The Sept. 15 flight test of the rocket was carried out in the Yellow Sea from the deck of a heavy lift ship, according to two specialists at the Australian Strategic Policy Institute.

Malcolm Davis and Charlie Lyons Jones wrote in a recent analysis that the Chinese military reporting on the launch said firing systems off freighters provides strategic advantages. The PLA Daily, the official military newspaper, said sea-based missile firing “increases launch efficiency and rocket-carrying capacity” and permits “the freedom to choose launch sites, [which can] effectively offset unwanted risks.”

The PLA also believes sea-based surface-ship ballistic missiles provide tactical flexibility not present in land-based missiles at fixed locations that are more easily targetable.

The LM-11 launch was sponsored by the China Academy of Launch Vehicle Technology and used solid-fuel technology similar to the systems in the DF-21 and DF-26 intermediate-range missiles.

“The launching of the Long March-11 from a civilian vessel raises the prospect that China’s merchant fleet could be used to fire ballistic missiles in wartime,” the two analysts stated.

The use of freighters as missile-firing platforms increases the risk that China’s extensive international network of port facilities could eventually double as military bases. China has one of the largest merchant fleets in the world and is building a network of commercial port facilities around the world.

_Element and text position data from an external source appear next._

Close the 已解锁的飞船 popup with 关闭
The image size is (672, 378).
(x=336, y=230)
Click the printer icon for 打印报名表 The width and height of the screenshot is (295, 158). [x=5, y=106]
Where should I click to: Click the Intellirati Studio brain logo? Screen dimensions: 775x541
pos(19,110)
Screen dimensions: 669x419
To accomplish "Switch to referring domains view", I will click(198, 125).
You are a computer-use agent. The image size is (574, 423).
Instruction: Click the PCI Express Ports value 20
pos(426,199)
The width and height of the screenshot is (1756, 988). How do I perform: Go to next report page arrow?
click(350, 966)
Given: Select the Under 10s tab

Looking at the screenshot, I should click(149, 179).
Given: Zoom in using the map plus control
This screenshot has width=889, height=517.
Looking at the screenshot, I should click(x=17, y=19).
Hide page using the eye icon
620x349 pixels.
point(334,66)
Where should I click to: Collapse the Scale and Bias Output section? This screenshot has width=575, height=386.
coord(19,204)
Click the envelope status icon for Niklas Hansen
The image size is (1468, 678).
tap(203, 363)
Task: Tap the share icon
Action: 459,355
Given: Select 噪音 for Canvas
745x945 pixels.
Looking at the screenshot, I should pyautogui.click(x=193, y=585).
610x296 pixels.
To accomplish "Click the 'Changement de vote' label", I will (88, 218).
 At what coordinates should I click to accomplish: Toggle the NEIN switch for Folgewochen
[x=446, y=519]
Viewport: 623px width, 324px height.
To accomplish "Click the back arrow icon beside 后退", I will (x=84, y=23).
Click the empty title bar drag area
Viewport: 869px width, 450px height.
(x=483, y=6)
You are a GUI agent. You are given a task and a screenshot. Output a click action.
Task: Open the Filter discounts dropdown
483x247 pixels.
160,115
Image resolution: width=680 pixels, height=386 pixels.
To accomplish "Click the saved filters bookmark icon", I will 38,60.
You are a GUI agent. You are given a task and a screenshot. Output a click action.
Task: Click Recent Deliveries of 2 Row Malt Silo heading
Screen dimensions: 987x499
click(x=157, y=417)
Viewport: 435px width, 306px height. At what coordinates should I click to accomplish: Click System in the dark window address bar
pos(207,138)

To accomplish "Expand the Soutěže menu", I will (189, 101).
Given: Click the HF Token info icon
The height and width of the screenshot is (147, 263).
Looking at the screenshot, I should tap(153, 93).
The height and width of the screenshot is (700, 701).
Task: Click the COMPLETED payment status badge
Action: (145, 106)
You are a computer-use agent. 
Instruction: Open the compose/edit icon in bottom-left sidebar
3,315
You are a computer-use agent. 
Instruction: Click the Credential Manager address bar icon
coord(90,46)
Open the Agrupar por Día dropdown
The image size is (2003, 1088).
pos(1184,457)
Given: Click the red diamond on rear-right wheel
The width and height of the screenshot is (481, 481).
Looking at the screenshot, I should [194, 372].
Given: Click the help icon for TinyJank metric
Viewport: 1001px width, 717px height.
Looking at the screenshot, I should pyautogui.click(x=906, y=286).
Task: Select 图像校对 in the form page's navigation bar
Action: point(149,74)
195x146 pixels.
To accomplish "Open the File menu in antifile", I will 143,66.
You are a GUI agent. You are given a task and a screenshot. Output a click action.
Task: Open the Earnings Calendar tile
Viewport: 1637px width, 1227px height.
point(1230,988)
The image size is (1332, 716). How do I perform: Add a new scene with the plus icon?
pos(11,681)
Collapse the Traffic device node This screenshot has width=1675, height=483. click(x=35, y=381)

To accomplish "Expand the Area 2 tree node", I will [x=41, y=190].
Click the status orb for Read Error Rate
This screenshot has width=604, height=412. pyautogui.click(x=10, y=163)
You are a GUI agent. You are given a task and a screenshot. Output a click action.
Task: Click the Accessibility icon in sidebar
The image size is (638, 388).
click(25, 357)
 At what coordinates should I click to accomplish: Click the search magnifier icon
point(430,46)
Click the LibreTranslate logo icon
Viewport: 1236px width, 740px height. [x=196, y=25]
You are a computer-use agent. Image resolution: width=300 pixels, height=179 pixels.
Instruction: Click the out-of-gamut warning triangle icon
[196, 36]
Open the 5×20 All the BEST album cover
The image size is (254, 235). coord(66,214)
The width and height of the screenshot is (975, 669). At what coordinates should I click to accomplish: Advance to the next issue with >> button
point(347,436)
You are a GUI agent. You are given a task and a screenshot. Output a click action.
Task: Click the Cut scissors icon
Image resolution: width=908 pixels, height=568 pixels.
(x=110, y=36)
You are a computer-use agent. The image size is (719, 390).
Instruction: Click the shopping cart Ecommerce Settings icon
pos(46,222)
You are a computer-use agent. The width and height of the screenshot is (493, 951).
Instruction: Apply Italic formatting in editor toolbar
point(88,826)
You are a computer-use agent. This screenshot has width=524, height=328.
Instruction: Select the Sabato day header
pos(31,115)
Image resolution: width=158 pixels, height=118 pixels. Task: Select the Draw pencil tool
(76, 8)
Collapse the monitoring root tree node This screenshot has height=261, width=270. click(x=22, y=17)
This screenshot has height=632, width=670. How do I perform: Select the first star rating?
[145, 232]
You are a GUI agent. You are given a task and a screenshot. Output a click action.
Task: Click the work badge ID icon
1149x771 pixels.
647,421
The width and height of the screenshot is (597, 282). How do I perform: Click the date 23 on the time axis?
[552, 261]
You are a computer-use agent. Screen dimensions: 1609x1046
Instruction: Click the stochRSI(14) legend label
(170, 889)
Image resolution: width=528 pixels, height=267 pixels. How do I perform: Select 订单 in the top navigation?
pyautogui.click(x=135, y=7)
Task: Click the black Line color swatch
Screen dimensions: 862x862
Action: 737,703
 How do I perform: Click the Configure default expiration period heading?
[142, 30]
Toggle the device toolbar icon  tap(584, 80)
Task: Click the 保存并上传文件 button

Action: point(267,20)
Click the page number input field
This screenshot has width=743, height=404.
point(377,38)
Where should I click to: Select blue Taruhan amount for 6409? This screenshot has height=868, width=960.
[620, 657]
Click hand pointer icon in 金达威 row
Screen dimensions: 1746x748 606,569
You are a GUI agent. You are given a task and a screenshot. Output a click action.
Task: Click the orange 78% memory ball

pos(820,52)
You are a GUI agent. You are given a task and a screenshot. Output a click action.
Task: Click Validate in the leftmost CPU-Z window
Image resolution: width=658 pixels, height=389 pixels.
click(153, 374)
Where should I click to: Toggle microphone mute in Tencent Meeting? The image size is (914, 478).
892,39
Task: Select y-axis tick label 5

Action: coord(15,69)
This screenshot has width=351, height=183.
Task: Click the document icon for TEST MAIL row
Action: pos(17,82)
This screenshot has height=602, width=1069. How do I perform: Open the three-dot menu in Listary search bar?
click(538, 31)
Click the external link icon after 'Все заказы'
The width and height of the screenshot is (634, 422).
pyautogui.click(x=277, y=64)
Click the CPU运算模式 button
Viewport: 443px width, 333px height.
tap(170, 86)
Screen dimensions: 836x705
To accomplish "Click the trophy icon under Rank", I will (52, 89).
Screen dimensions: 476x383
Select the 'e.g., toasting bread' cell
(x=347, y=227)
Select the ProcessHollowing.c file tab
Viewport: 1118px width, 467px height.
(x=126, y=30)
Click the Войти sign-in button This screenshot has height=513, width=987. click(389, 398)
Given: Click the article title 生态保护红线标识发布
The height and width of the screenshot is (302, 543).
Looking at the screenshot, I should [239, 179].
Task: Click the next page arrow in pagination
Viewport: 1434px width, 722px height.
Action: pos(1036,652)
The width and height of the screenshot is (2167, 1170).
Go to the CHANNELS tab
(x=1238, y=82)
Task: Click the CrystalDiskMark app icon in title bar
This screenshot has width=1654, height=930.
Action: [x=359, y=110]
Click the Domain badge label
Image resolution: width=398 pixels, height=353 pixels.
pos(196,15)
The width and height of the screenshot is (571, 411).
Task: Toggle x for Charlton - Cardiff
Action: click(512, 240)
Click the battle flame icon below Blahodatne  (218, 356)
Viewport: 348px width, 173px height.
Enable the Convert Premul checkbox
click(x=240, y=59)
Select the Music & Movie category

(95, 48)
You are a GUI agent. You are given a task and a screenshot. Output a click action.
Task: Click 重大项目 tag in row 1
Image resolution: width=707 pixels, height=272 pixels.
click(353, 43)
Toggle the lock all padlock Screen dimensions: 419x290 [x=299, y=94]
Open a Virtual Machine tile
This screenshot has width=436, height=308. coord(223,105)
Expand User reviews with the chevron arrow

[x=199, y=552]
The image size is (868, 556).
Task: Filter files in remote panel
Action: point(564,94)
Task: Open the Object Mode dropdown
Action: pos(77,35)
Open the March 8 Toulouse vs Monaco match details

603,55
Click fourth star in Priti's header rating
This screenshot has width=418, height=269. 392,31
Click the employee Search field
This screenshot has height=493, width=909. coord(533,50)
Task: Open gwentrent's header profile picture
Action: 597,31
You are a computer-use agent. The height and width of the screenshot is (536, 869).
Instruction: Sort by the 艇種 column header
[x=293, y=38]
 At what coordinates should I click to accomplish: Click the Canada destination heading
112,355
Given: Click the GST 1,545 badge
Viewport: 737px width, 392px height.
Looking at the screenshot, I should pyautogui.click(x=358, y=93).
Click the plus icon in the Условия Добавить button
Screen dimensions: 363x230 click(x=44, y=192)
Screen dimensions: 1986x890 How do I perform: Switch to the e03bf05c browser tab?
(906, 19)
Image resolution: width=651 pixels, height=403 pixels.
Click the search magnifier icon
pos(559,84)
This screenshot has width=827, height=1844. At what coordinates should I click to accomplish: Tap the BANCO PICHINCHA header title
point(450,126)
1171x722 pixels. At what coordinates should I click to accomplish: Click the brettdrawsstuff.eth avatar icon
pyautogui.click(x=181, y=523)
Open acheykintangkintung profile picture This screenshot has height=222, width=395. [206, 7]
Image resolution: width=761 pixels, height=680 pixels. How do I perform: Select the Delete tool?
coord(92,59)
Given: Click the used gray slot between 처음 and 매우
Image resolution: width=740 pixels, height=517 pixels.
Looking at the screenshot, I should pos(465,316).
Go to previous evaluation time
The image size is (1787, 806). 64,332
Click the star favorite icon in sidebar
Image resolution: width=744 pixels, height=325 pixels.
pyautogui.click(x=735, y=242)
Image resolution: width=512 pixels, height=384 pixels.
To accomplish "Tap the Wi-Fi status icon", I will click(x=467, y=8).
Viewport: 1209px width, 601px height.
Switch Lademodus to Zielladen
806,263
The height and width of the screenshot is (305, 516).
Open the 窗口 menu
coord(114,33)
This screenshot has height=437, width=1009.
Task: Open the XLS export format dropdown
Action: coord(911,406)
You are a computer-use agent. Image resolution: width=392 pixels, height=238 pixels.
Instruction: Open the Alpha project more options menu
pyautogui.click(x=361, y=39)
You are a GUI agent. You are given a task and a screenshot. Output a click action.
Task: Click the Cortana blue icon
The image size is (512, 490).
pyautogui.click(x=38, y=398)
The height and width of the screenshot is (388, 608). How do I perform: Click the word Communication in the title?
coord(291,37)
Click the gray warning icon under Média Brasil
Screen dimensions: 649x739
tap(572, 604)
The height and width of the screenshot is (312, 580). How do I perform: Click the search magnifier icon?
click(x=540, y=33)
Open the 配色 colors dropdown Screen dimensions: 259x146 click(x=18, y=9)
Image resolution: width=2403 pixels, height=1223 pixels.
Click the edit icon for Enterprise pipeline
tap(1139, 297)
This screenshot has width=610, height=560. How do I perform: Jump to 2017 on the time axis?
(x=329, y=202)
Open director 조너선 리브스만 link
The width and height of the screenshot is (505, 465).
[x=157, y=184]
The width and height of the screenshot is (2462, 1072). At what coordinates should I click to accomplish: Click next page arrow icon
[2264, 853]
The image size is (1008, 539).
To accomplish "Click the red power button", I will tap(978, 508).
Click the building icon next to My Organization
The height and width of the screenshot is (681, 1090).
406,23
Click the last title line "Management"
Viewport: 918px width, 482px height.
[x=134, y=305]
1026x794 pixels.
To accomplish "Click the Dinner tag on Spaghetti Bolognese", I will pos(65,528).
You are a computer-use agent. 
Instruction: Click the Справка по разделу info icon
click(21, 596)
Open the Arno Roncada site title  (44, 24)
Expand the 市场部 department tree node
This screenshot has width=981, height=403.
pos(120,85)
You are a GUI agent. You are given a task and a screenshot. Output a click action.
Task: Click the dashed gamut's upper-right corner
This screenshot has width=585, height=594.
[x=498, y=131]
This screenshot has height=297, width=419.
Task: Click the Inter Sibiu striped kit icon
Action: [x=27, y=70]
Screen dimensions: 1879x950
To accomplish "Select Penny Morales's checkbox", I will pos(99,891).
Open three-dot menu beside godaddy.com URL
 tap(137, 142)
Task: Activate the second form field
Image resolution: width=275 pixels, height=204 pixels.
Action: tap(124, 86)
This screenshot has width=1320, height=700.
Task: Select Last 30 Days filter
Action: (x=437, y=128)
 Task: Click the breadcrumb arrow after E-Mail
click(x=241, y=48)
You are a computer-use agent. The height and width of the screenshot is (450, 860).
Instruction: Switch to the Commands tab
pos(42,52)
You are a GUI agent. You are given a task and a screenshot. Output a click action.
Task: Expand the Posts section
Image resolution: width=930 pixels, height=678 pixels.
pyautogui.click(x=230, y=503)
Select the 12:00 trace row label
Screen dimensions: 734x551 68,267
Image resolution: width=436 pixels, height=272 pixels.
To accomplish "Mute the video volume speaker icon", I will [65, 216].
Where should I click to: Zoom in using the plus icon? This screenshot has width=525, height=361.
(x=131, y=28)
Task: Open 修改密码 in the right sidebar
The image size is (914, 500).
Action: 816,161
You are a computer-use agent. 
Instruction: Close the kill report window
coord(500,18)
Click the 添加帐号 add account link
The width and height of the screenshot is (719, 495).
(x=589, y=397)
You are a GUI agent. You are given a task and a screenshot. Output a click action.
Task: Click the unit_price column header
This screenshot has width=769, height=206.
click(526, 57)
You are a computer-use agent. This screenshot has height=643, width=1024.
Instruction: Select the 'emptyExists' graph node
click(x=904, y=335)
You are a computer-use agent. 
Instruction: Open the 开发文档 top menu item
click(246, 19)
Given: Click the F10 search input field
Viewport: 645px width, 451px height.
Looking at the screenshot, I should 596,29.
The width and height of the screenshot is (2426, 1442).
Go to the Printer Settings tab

Iran is also known to have conducted a missile test off the deck of one of its merchant ships.

Some American military analysts have suggested that the Navy could rapidly augment its fleet of warships by developing its own missile-firing capability from merchant ships.

“The Navy should acquire and arm merchant ships, outfitting them with modular weapons and systems to take advantage of improving technology and shipping market conditions, while providing capability more rapidly and less expensively than traditional acquisition efforts,” R. Robinson Harris, Andrew Kerr, Kenneth Adams, Christopher Abt, Michael Venn and T.X. Hammes wrote last year in the U.S. Naval Institute journal Proceedings.